■ Record extracts ■
==============================

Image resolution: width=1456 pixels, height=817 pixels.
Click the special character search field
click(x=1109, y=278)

==============================

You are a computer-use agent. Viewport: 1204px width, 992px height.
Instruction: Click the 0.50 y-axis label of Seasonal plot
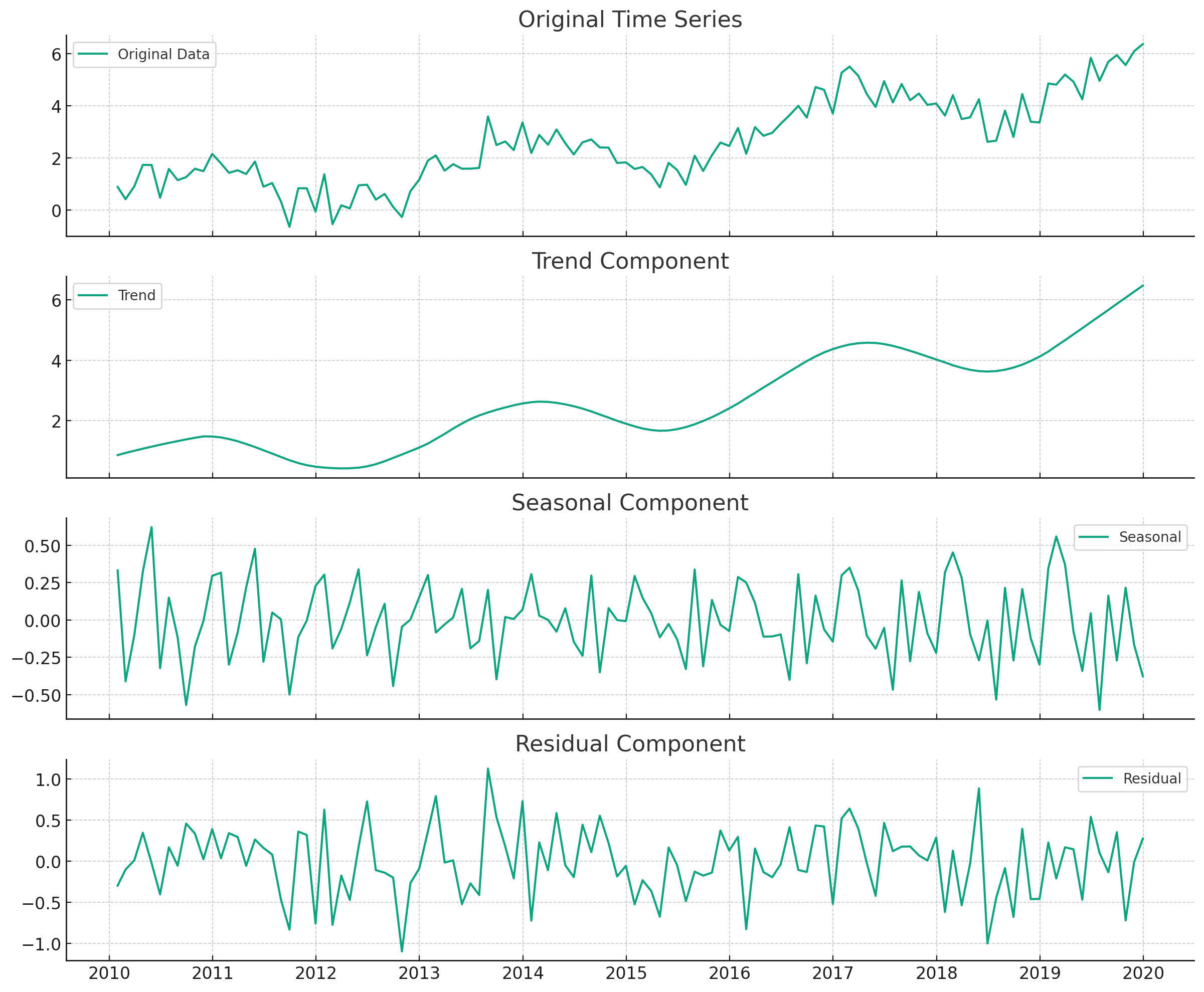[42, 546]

==============================

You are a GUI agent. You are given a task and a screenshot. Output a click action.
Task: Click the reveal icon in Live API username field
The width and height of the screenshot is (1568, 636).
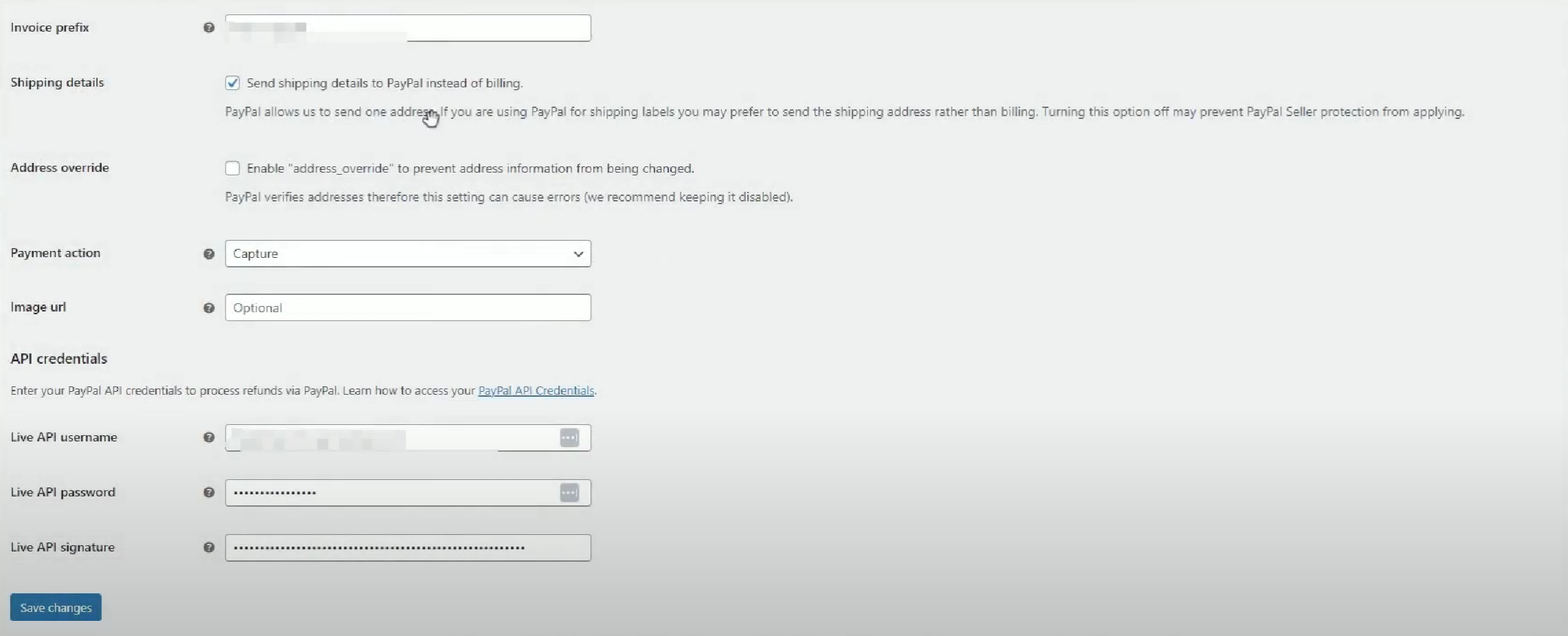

==============================

■ Work required ■
Go through the records above and return every line that holds the string "screenshot".

■ Answer to this exercise ■
You are a GUI agent. You are given a task and a screenshot. Output a click action.
The width and height of the screenshot is (1568, 636).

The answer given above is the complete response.